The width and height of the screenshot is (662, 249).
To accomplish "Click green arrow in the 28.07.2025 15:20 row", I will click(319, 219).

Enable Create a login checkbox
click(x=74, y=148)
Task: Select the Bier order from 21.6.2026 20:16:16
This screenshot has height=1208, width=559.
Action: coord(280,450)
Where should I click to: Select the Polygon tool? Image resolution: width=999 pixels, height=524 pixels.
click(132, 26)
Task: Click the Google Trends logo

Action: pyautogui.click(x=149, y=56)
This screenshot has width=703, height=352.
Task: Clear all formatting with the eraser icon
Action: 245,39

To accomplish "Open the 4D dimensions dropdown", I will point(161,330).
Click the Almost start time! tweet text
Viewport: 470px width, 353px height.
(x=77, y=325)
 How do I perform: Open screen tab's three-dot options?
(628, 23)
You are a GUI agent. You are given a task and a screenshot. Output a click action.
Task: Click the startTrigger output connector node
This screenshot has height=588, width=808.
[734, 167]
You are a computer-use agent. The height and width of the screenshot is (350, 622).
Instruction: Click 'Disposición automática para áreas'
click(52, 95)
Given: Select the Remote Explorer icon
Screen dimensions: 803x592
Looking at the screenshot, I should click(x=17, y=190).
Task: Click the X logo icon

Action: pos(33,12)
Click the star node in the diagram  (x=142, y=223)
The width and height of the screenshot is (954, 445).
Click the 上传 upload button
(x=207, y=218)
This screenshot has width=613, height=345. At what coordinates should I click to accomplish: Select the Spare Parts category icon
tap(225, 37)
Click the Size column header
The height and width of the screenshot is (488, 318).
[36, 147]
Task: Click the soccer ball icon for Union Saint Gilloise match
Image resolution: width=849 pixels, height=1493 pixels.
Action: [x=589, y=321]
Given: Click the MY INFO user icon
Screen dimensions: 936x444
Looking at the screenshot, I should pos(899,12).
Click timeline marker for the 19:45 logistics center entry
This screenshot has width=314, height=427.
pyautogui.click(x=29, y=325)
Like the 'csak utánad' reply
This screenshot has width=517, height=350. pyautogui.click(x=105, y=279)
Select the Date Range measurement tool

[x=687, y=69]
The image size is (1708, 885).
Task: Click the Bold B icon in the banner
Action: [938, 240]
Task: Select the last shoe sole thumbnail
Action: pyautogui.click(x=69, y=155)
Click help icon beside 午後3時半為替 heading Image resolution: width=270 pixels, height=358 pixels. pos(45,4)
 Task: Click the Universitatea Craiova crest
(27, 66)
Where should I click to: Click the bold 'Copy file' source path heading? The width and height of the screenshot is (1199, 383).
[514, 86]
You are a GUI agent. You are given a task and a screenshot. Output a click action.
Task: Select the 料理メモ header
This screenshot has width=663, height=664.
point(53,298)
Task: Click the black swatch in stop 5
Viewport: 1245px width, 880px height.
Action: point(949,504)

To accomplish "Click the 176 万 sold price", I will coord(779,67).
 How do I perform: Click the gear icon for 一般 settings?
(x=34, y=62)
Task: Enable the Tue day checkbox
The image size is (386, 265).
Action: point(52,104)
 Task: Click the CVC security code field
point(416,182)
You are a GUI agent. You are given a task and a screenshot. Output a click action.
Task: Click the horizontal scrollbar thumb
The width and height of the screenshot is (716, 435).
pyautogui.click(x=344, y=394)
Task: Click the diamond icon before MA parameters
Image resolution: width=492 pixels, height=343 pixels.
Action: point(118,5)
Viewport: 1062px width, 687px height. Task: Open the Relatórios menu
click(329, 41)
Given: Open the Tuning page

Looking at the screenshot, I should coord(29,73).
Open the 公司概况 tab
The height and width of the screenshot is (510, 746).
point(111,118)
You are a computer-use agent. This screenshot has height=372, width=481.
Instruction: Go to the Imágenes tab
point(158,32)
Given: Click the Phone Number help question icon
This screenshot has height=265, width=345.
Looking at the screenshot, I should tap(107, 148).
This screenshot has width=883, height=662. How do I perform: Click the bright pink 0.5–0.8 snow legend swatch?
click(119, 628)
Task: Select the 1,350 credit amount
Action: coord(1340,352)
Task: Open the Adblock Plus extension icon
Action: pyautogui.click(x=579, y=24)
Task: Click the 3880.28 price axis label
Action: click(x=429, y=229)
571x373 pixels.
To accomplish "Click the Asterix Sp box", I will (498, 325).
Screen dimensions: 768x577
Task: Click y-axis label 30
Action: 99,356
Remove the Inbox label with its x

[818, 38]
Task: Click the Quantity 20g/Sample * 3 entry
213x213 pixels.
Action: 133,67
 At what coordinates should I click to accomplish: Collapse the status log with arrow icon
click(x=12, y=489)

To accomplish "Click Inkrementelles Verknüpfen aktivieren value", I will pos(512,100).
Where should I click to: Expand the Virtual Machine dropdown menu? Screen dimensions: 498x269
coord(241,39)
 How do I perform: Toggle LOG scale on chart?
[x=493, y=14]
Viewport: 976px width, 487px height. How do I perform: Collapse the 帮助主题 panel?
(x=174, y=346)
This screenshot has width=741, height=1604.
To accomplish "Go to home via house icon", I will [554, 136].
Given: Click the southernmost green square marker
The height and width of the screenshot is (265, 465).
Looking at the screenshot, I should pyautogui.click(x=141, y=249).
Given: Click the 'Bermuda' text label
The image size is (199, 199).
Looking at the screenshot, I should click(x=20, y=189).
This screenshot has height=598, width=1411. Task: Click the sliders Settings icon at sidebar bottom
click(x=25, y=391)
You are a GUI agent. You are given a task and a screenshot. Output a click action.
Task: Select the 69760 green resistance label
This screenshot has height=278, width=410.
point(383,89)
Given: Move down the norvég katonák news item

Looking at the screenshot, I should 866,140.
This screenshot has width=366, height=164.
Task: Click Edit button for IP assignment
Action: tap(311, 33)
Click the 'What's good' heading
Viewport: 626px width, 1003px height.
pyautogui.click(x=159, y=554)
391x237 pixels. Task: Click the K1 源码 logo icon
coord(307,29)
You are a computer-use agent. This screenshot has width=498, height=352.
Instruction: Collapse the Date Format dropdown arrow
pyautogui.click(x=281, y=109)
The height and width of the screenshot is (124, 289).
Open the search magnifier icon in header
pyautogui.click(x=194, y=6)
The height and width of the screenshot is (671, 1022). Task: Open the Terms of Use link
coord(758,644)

REQUIRED ACTION: Every entry above must appear again in the reply, exactly as it stands.

ANSWER AREA:
The width and height of the screenshot is (662, 249).
To accomplish "Click green arrow in the 28.07.2025 15:20 row", I will click(319, 219).

Enable Create a login checkbox
click(x=74, y=148)
Task: Select the Bier order from 21.6.2026 20:16:16
This screenshot has height=1208, width=559.
Action: coord(280,450)
Where should I click to: Select the Polygon tool? Image resolution: width=999 pixels, height=524 pixels.
click(132, 26)
Task: Click the Google Trends logo

Action: pyautogui.click(x=149, y=56)
This screenshot has width=703, height=352.
Task: Clear all formatting with the eraser icon
Action: 245,39

To accomplish "Open the 4D dimensions dropdown", I will point(161,330).
Click the Almost start time! tweet text
Viewport: 470px width, 353px height.
(x=77, y=325)
 How do I perform: Open screen tab's three-dot options?
(628, 23)
You are a GUI agent. You are given a task and a screenshot. Output a click action.
Task: Click the startTrigger output connector node
This screenshot has height=588, width=808.
[734, 167]
You are a computer-use agent. The height and width of the screenshot is (350, 622).
Instruction: Click 'Disposición automática para áreas'
click(52, 95)
Given: Select the Remote Explorer icon
Screen dimensions: 803x592
Looking at the screenshot, I should click(x=17, y=190).
Task: Click the X logo icon

Action: pos(33,12)
Click the star node in the diagram  (x=142, y=223)
The width and height of the screenshot is (954, 445).
Click the 上传 upload button
(x=207, y=218)
This screenshot has width=613, height=345. At what coordinates should I click to accomplish: Select the Spare Parts category icon
tap(225, 37)
Click the Size column header
The height and width of the screenshot is (488, 318).
[36, 147]
Task: Click the soccer ball icon for Union Saint Gilloise match
Image resolution: width=849 pixels, height=1493 pixels.
Action: [x=589, y=321]
Given: Click the MY INFO user icon
Screen dimensions: 936x444
Looking at the screenshot, I should pos(899,12).
Click timeline marker for the 19:45 logistics center entry
This screenshot has width=314, height=427.
pyautogui.click(x=29, y=325)
Like the 'csak utánad' reply
This screenshot has width=517, height=350. pyautogui.click(x=105, y=279)
Select the Date Range measurement tool

[x=687, y=69]
The image size is (1708, 885).
Task: Click the Bold B icon in the banner
Action: [938, 240]
Task: Select the last shoe sole thumbnail
Action: pyautogui.click(x=69, y=155)
Click help icon beside 午後3時半為替 heading Image resolution: width=270 pixels, height=358 pixels. pos(45,4)
 Task: Click the Universitatea Craiova crest
(27, 66)
Where should I click to: Click the bold 'Copy file' source path heading? The width and height of the screenshot is (1199, 383).
[514, 86]
You are a GUI agent. You are given a task and a screenshot. Output a click action.
Task: Select the 料理メモ header
This screenshot has width=663, height=664.
point(53,298)
Task: Click the black swatch in stop 5
Viewport: 1245px width, 880px height.
Action: point(949,504)

To accomplish "Click the 176 万 sold price", I will coord(779,67).
 How do I perform: Click the gear icon for 一般 settings?
(x=34, y=62)
Task: Enable the Tue day checkbox
The image size is (386, 265).
Action: point(52,104)
 Task: Click the CVC security code field
point(416,182)
You are a GUI agent. You are given a task and a screenshot. Output a click action.
Task: Click the horizontal scrollbar thumb
The width and height of the screenshot is (716, 435).
pyautogui.click(x=344, y=394)
Task: Click the diamond icon before MA parameters
Image resolution: width=492 pixels, height=343 pixels.
Action: point(118,5)
Viewport: 1062px width, 687px height. Task: Open the Relatórios menu
click(329, 41)
Given: Open the Tuning page

Looking at the screenshot, I should coord(29,73).
Open the 公司概况 tab
The height and width of the screenshot is (510, 746).
point(111,118)
You are a computer-use agent. This screenshot has height=372, width=481.
Instruction: Go to the Imágenes tab
point(158,32)
Given: Click the Phone Number help question icon
This screenshot has height=265, width=345.
Looking at the screenshot, I should tap(107, 148).
This screenshot has width=883, height=662. How do I perform: Click the bright pink 0.5–0.8 snow legend swatch?
click(119, 628)
Task: Select the 1,350 credit amount
Action: coord(1340,352)
Task: Open the Adblock Plus extension icon
Action: pyautogui.click(x=579, y=24)
Task: Click the 3880.28 price axis label
Action: click(x=429, y=229)
571x373 pixels.
To accomplish "Click the Asterix Sp box", I will (498, 325).
Screen dimensions: 768x577
Task: Click y-axis label 30
Action: 99,356
Remove the Inbox label with its x

[818, 38]
Task: Click the Quantity 20g/Sample * 3 entry
213x213 pixels.
Action: 133,67
 At what coordinates should I click to accomplish: Collapse the status log with arrow icon
click(x=12, y=489)

To accomplish "Click Inkrementelles Verknüpfen aktivieren value", I will pos(512,100).
Where should I click to: Expand the Virtual Machine dropdown menu? Screen dimensions: 498x269
coord(241,39)
 How do I perform: Toggle LOG scale on chart?
[x=493, y=14]
Viewport: 976px width, 487px height. How do I perform: Collapse the 帮助主题 panel?
(x=174, y=346)
This screenshot has width=741, height=1604.
To accomplish "Go to home via house icon", I will [554, 136].
Given: Click the southernmost green square marker
The height and width of the screenshot is (265, 465).
Looking at the screenshot, I should pyautogui.click(x=141, y=249).
Given: Click the 'Bermuda' text label
The image size is (199, 199).
Looking at the screenshot, I should click(x=20, y=189).
This screenshot has height=598, width=1411. Task: Click the sliders Settings icon at sidebar bottom
click(x=25, y=391)
You are a GUI agent. You are given a task and a screenshot. Output a click action.
Task: Select the 69760 green resistance label
This screenshot has height=278, width=410.
point(383,89)
Given: Move down the norvég katonák news item

Looking at the screenshot, I should 866,140.
This screenshot has width=366, height=164.
Task: Click Edit button for IP assignment
Action: tap(311, 33)
Click the 'What's good' heading
Viewport: 626px width, 1003px height.
pyautogui.click(x=159, y=554)
391x237 pixels. Task: Click the K1 源码 logo icon
coord(307,29)
You are a computer-use agent. This screenshot has width=498, height=352.
Instruction: Collapse the Date Format dropdown arrow
pyautogui.click(x=281, y=109)
The height and width of the screenshot is (124, 289).
Open the search magnifier icon in header
pyautogui.click(x=194, y=6)
The height and width of the screenshot is (671, 1022). Task: Open the Terms of Use link
coord(758,644)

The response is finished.